How to complete this task – Every entry in the data that follows should come back exactly, pictures aside.

Information provided –
=== Begin Enclosure ===

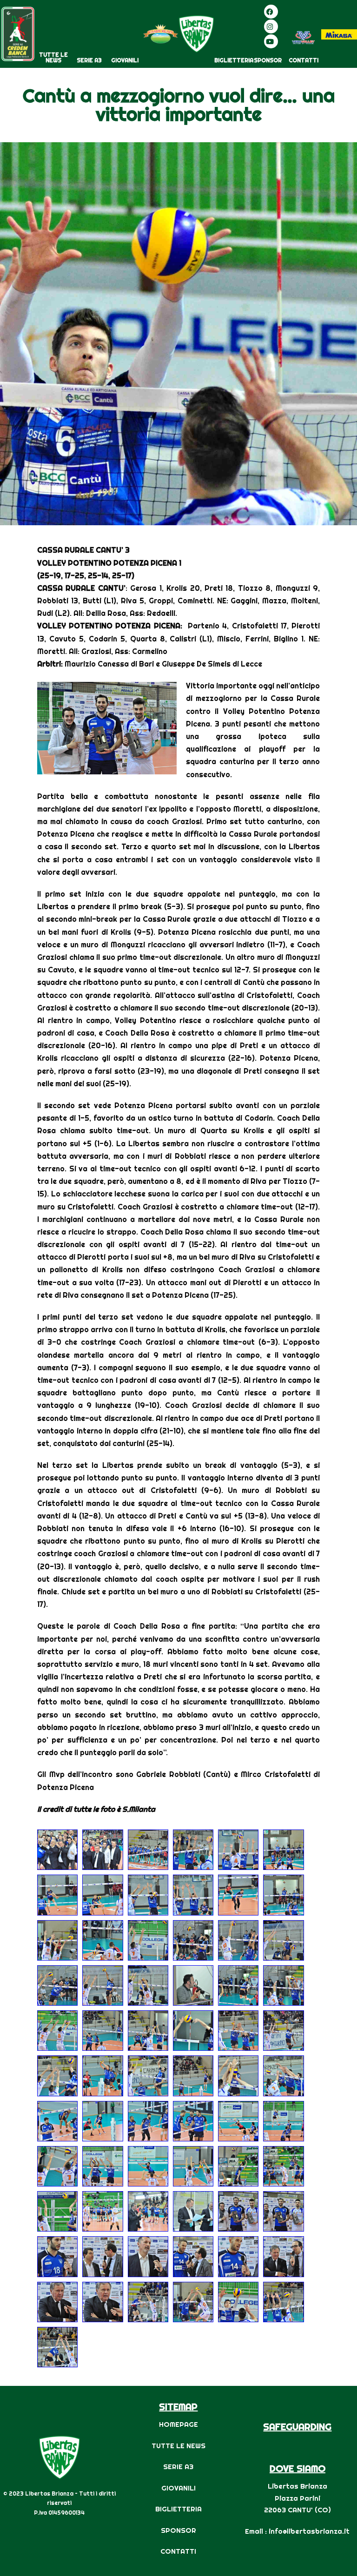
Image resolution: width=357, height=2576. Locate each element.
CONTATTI (303, 60)
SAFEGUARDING (297, 2426)
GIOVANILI (125, 60)
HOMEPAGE (178, 2424)
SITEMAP (178, 2406)
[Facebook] (271, 12)
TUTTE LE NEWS (53, 57)
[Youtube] (271, 41)
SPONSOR (268, 60)
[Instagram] (271, 26)
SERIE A (176, 2466)
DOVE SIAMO (297, 2468)
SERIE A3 (89, 60)
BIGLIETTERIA (233, 60)
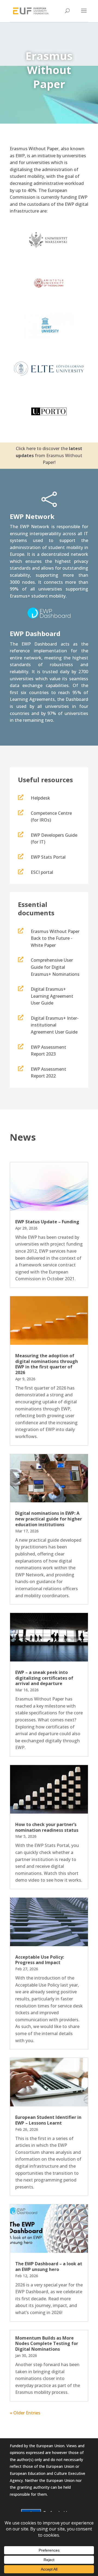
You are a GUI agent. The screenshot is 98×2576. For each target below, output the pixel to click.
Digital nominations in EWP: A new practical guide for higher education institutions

=== End Enclosure ===

Exercise output –
Image resolution: width=357, height=2576. Locate each element.
CONTATTI (303, 60)
SAFEGUARDING (297, 2426)
GIOVANILI (125, 60)
HOMEPAGE (178, 2424)
SITEMAP (178, 2406)
[Facebook] (271, 12)
TUTTE LE NEWS (53, 57)
[Youtube] (271, 41)
SPONSOR (268, 60)
[Instagram] (271, 26)
SERIE A (176, 2466)
DOVE SIAMO (297, 2468)
SERIE A3 (89, 60)
BIGLIETTERIA (233, 60)
You are a GUI agent. The screenshot is 98×2576. For each target below, output the pixel to click.
Digital nominations in EWP: A new practical guide for higher education institutions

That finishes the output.